In my last post, I invoked Heidegger’s distinction between the logical and the existential conceptions of science. Heidegger makes this distinction in Being and Time, where he distinguishes between approaching science as “an interconnection of true propositions” and a “mode of Being-in-the-world” that discovers truths (H. 357). He is interested in the ontological conditions of “the theoretical attitude”, we might say.
He emphasizes, however, that it is not merely the opposite of a “practical” attitude. Science (“theoretical exploration”) is not a matter of “hold[ing] back from any kind of manipulation”. On the contrary, Heidegger says, science requires a great deal of practical activity: setting up experiments in physics, preparing slides for observation through the microscope, digging up artifacts for archaeological research.

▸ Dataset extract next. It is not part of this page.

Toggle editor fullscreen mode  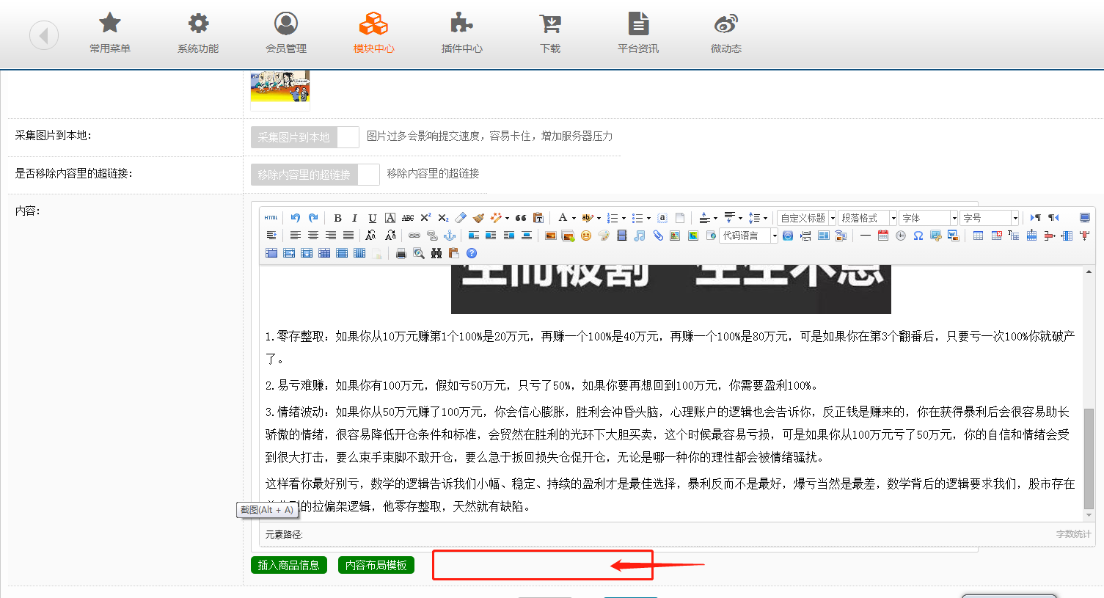click(x=1084, y=218)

Here, already in 1927, Heidegger is heralding the emergence of what we today call “science studies”, i.e., the interdisciplinary study of science as variety of social and material practices. These practices are of great interest to me as an “inframethodologist”.

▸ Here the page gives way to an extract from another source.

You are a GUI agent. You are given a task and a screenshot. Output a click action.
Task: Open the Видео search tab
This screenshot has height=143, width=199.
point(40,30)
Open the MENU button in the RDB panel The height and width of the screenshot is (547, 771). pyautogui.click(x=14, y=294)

Writing plays an important role in them. “Even the ‘most abstract’ way of working out problems and establishing what has been obtained, one manipulates equipment for writing, for example” (H. 358, my emphasis). In fact, Heidegger defined human existence by rereading Aristotle’s characterization of human beings as “rational animals” as “that living thing whose Being is essentially determined by the potentiality for discourse” (H. 25). In this sense, then, Foucault’s early work on “discursive formations” can also be considered an “existential” analysis of science. as well an important part of the transition from the philosophy of science to science studies.
While writing is not the only practical aspect of modern research, it may be the most straightforwardly “existential”, as the slogan “publish or perish” reminds us. Indeed, Heidegger was sometimes uncannily prescient. In “The Age of the World Picture”, he describes what might be called (to play on the title Lyotard’s famous book) “the modern condition”, in which he sees a shift away from “scholarship” and towards “research”:
The scholar disappears. He is succeeded by the research man who is engaged in research projects. These, rather than the cultivating of erudition, lend to his work its atmosphere of incisiveness. The research man no longer needs a library at home. Moreover, he is constantly on the move. He negotiates at meetings and collects information at congresses. He contracts for commissions with publishers. The latter now determine with him which books must be written. (QT, p. 125)
I think that, today, we all recognize ourselves at least partly in this description.
At the heart of Foucault’s theory of discourse — his “archaeology” of the human sciences — is something he called the Archive, which resonates nicely with the passage I just quoted from Heidegger above:
[The archive situates] a practice that causes a multiplicity of statements to emerge as so many regular events, as so many things to be dealt with and manipulated. It does not have the weight of tradition; and it does not constitute the library of all libraries, outside time and place; nor is it the welcoming oblivion that opens up to all new speech the operational field of its freedom: between traditions and oblivion, it reveals the rules of a practice that enables statements both to survive and to undergo regular modification. It is the general system of the formation and transformation of statements.(AK, p. 130)
This is why I read Foucault’s Order of Things and Archaeology of Knowledge as detailed empirical and theoretical elaborations of Heidegger’s “The Age of the World Picture”. Both thinkers were trying to show how “modern” or “classical” representation was contingent on historical processes, and that history appeared to be moving on. The “postmodern condition” is, perhaps, precisely expressed in this image of an archive, operating somewhere between Bolzano’s book of “the totality of all human knowledge” and Borges’s famous “Library of Babel”. It is the craft of making “statements” to be collected in this archive that I’m interested in.